BBC SSO: Grime & Mahler
City Halls, Glasgow
Helen Grime’s skill as a song writer has been well aired in 2024. In March with the SCO her settings of Philip Larkin, Sandra Cisneros and Jane Hirshfiled, under the collective title It will be spring soon, explored the notion of joy. In her latest song cycle, Folk, commissioned and premiered last week by the BBC SSO in its season opener with charismatic soprano Claire Booth as soloist, the subject matter was alluringly sinister.
With texts rooted in Manx folklore, adapted for the composer by Zoe Gilbert from her eponymous novel, Folk invites exactly the kind of hyperbolic performance that Booth invested in it – outwardly quixotic, inwardly dark, seductive qualities instantly triggered by the incendiary clarion call that introduced the opening Prick Song. Its folksy playfulness gave way to the crystalline virtuosity of Fishskin, Hareskin, Booth’s electrifying versatility matched by the captivating sparkle that conductor Ryan Wigglesworth elicited from a pliant, invigorating SSO.

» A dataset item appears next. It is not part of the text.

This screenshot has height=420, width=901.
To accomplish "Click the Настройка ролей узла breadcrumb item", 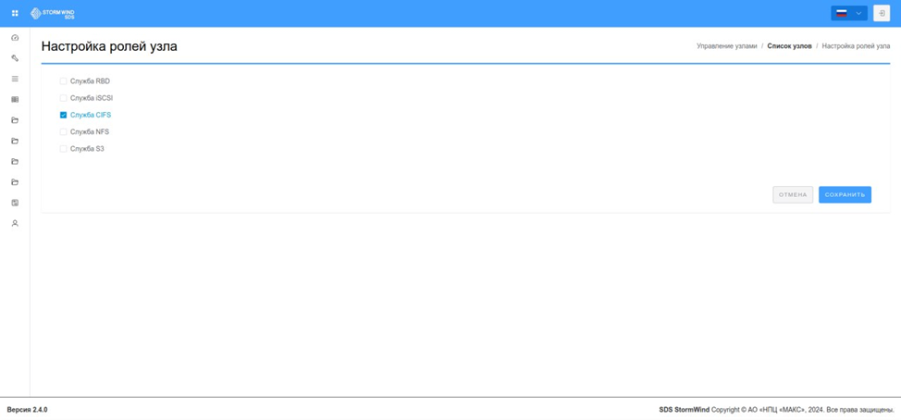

Water Bull Bride proved the most excitable, at time most brutal, of the four songs, its quick-fire narrative inspiring the fullest theatrical showmanship by Booth before ceding to the final song, Long Have I Lain Beside the Water, a telling lament overlaid by a persistent brass motto not dissimilar to the one that opens Mahler’s Fifth Symphony.
If that was in fact Grime’s intention, it was to be be tested after the interval in that very symphony, the connection strikingly articulated in Mark O’Keeffe’s declamatory trumpet solo. Where Wigglesworth had demonstrated alertness and illuminating exactitude in the songs, however, he was less convincing in his nurturing of this Mahler.
The opening two movements struggled to establish their onward purpose, critical gear changes prone to awkwardness and uncertainty, the conductor’s attention centred more on overzealous management than directorial overview. Even when the Scherzo took flight, inspired by increased fickleness of spirit and magically countered by the luxurious spirituality of the pivotal Adagietto, there was still a lingering sense of containment that threatened to stifle the Finale, albeit swept aside by the emergent power of its liberating climax. Too often, such crowning moments were sadly neutered by a clunking framework.